A grandfather of a former U.S. Naval Academy football player said Friday that his grandson is one of the three midshipmen charged in the sexual assault of a female student but that the young man told him he had nothing to do with the allegations.
The midshipman, Tra'ves Bush, declined to comment when reached on his cellphone Friday by The Associated Press.
“I'm not speaking on anything regarding that situation,” he said.
His grandfather, Jackson Bush, said in a telephone interview from Johnston, S.C., that Tra'ves Bush had an appointment with an attorney Friday. He said his grandson had a previous relationship with the woman making the accusations. But he said his grandson told him he doesn't know anything about the assault she says took place at off-campus house in Annapolis in April 2012.
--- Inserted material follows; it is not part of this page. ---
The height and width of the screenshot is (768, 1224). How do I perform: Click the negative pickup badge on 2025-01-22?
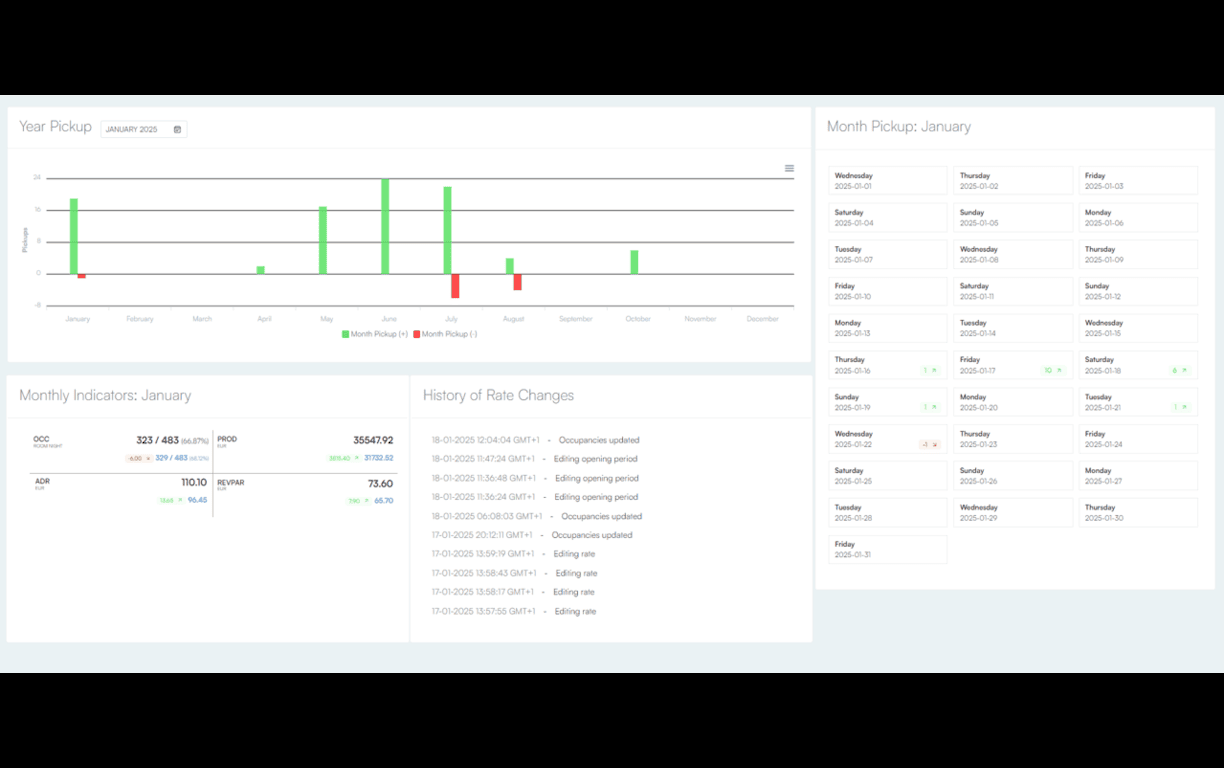click(930, 444)
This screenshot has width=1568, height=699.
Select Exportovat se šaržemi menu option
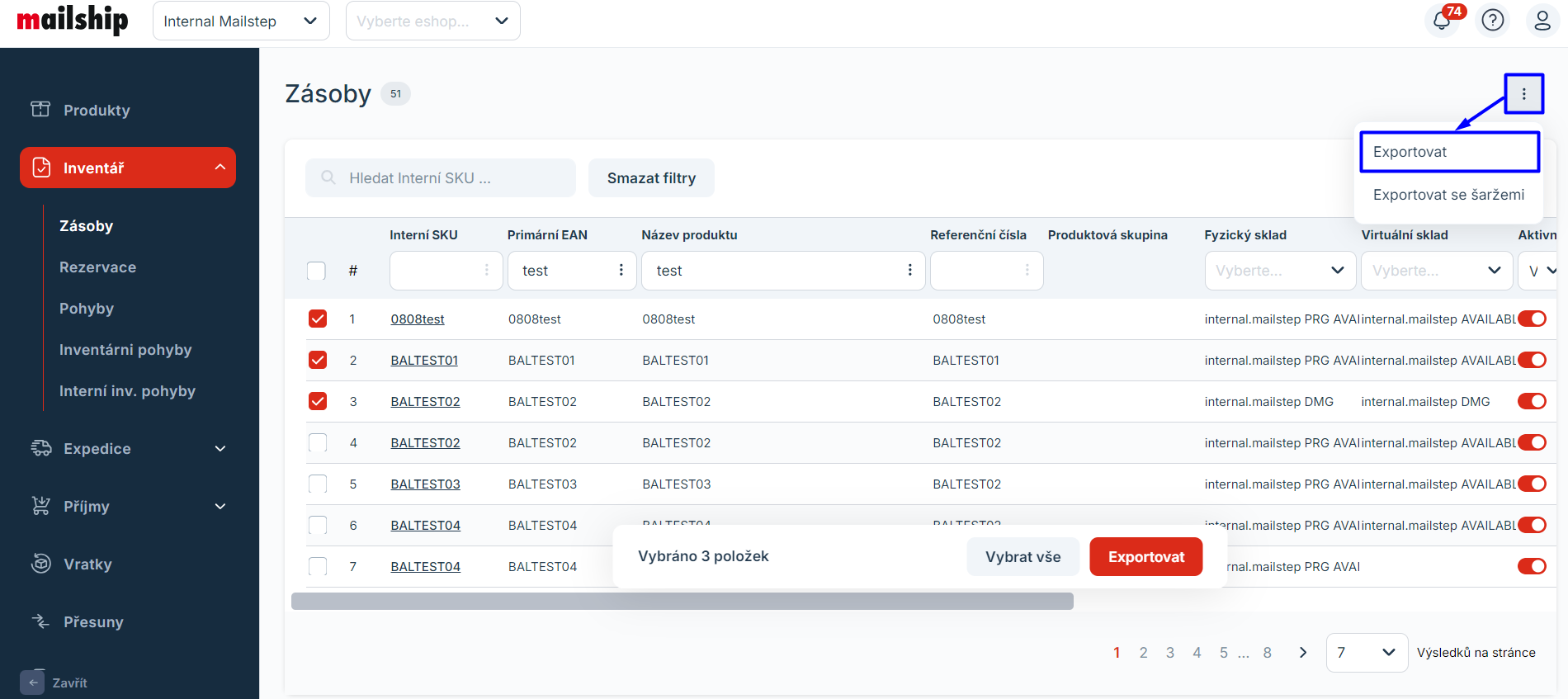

“He knew the girl, but he didn't know that anything like that had taken place,” Jackson Bush said, referring to the allegations.
Two people with direct knowledge of the case identified the other two midshipmen as Josh Tate and Eric Graham. They spoke on condition of anonymity because they believe it is the Naval Academy's place to give the names, which it hasn't done yet. Relatives of the other two students could not immediately be reached for comment.
The Capital of Annapolis first reported the same names.
Academy spokesman John Schofield said names of military personnel are not made public until cases have advanced to a court-martial. Earlier this week, the academy announced that the case will go to Article 32 hearings, which are held to determine if there is evidence to proceed to a court-martial.
The midshipmen have been charged with two violations of the Uniform Code of Military Justice. One charge involves rape, sexual assault or other sexual misconduct. The other is for making a false official statement.
The woman, through her attorney, said she woke up with bruises after a night of heavy drinking and later learned from friends and social media that three football players she considered friends were claiming to have had sex with her while she was intoxicated and blacked out.
Tate was listed as a junior outside linebacker whose hometown was Nashville, Tenn., according to the 2013 roster information on navysports.com. Graham and Bush weren't on the current list, but Graham was listed on the 2012 roster as a senior cornerback from Eight Mile, Ala. Bush was listed on that roster as a senior safety from Johnston, S.C., and that he was one of Navy's best defensive players the previous season.
According to previous information released, two of the students were football players this past season, but they are not on the team anymore. Another is still on the team, but he has been suspended pending the outcome of the case.
Jackson Bush said his grandson had been scheduled to graduate this year, but his graduation was put on hold until the case is resolved.
The case brought renewed attention to how the nation's military academies handle reports of sexual assaults. The service academies have struggled for years with sexual assault and harassment allegations, and a string of sexual assault cases has recently drawn attention in Congress and at the Pentagon and The White House. Many of the assault cases involve alcohol.
On Monday, a court-martial in an unrelated allegation of abusive sexual contact case from the academy is scheduled for next week. Midshipman Patrick Slack is charged with abusive sexual contact, burglary and unlawful entry. William Ferris, Slack's attorney, said his client is accused of touching a female student's breast. The court-martial is scheduled to begin Wednesday.
Other Navy football players have faced assault allegations in the past.
In 2006, Lamar Owens Jr., the team's starting quarterback, was acquitted of rape but found guilty of lesser charges in a military court. He was expelled from the school. Another one-time member of the team, Kenny Ray Morrison, was convicted in 2007 of sexually assaulting a female classmate at a Washington hotel. He was sentenced to two years in the Navy brig.